W praktyce popełnienie ciężkiego przestępstwa przez osobę objętą immunitetem dyplomatycznym jest dość mocną przesłanką do wyciągnięcia przez Polskę takich konsekwencji. Syn ambasadora Arabii Saudyjskiej musiałby wrócić do swojego kraju macierzystego. Oczywiście, takie posunięcie sprawi, że Arabia Saudyjska najpewniej zdecyduje się na wydalenie jakiegoś dyplomaty pracującego w polskiej ambasadzie w Rijadzie. To właściwie dość tradycyjny sposób reagowania w takich przypadkach.
Jak widać, MSZ ma całkiem sporą gamę środków do dyspozycji. Dlatego bardzo dziwi, że przez całe dwa lata nawet nie próbowało nic zrobić w tak bulwersującej sprawie. Zasłanianie się przy tym immunitetem dyplomatycznym, oraz wspomnianą wyżej konwencją wiedeńską, jest przejawem karygodnej bezczynności. Tymczasem Wielka Brytania w analogicznej sytuacji jest w stanie wymusić na Stanach Zjednoczonych powrót sprawcy wypadku celem osądzenia.
Krzysztof Bosak ma rację, że nasze państwo cały czas jest silne wobec słabych i bezsilne wobec całej reszty
Po raz kolejny warto zgodzić się z Krzysztofem Bosakiem. Nasze państwo, pomimo deklaracji o „wstawaniu z kolan”, „wciąż pozostaje zdecydowane i silne wobec słabych, natomiast bezradne, bezsilne, bierne wobec tych, którzy dysponują siłą”.
Jakby tego było mało, takie postępowanie MSZ budzi bardzo poważne obawy względem sugestii medialnych odnośnie objęciem podobnym immunitetem amerykańskich żołnierzy mających stacjonować na terytorium naszego kraju.

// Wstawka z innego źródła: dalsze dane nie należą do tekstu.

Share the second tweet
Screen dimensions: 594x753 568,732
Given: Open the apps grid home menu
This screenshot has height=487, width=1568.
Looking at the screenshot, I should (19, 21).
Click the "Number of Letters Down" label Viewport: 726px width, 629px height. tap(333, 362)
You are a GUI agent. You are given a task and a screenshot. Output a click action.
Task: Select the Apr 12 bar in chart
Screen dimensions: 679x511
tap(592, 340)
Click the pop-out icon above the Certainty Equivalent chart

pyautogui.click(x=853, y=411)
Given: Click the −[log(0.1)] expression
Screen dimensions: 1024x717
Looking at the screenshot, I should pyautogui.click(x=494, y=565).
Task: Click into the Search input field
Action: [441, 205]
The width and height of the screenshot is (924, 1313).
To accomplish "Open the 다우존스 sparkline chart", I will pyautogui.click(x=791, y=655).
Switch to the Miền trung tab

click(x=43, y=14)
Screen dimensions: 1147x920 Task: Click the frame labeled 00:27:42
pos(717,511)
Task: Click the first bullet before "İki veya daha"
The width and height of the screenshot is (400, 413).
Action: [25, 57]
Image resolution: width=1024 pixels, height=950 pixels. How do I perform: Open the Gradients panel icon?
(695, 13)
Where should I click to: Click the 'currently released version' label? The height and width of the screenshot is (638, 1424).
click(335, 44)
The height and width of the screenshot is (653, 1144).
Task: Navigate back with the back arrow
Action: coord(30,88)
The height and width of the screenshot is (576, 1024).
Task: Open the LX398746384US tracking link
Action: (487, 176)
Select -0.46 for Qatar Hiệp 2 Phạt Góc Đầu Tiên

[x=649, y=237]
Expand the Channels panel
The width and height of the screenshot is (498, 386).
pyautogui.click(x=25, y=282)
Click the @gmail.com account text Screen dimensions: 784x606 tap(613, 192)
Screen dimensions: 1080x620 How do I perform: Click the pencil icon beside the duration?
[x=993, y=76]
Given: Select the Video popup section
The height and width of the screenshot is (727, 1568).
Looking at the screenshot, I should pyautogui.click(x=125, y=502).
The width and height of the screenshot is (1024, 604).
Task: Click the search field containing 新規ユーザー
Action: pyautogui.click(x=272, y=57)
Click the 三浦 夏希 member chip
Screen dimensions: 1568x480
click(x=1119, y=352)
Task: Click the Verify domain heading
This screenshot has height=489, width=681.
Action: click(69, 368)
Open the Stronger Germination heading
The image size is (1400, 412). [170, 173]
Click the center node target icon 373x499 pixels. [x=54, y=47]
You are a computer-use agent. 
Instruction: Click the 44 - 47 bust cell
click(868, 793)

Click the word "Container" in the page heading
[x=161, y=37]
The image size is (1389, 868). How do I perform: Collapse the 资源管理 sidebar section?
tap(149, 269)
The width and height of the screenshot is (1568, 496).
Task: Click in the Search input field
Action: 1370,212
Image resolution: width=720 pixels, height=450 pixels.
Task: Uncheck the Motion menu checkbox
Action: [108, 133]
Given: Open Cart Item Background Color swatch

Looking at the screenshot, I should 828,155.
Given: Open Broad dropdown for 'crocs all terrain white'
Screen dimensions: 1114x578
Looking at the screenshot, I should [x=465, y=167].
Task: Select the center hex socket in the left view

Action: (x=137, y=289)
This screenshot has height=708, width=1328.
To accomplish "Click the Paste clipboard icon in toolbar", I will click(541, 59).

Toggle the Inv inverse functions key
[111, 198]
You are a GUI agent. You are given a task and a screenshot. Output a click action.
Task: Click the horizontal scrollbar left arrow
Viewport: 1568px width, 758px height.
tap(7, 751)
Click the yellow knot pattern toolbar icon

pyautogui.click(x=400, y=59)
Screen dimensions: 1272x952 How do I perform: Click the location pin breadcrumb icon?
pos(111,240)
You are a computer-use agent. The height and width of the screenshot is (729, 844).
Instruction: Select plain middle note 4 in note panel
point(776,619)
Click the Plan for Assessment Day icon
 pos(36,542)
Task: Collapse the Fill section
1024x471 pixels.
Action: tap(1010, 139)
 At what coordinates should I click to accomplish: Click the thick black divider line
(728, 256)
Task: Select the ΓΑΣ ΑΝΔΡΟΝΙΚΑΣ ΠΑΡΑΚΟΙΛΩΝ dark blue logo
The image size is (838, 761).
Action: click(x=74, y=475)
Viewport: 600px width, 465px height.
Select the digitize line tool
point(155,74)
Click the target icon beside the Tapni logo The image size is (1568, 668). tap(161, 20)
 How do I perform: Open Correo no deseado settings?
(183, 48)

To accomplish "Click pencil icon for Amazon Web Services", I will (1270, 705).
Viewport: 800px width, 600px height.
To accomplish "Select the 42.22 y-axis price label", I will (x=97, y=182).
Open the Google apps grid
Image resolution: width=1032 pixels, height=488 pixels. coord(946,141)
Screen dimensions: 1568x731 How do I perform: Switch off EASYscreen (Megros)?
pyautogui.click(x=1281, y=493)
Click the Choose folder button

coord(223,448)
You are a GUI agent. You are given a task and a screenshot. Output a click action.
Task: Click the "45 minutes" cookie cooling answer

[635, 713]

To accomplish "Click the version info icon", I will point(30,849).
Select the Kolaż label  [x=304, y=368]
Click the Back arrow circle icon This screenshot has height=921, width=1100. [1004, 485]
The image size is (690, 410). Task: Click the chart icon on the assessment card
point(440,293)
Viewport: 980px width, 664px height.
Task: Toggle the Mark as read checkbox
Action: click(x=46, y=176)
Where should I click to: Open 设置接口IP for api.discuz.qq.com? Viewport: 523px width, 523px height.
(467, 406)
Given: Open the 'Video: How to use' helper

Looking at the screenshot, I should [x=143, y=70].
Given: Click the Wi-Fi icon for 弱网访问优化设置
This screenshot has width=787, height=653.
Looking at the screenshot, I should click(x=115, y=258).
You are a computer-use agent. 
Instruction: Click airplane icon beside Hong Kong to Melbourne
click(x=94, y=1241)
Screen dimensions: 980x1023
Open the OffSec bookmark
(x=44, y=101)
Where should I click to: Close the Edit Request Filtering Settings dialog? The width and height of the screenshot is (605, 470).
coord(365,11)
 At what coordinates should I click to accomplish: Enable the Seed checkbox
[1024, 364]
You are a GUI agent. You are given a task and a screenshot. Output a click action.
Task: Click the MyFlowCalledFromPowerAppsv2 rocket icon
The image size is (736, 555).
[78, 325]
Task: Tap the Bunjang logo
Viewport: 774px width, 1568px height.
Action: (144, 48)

Nawet jeśli Fort Trump nie będzie, ambasada USA zaprzecza, to i tak sama kwestia pozostanie aktualna. Podobnie jak same plany wzmocnienia wschodniej flanki NATO. Skoro więc Polska nie jest w stanie wyegzekwować w takich sytuacjach niczego, to nie powinno nadawać tego typu przywilejów, jeśli nie jest do tego absolutnie zmuszone.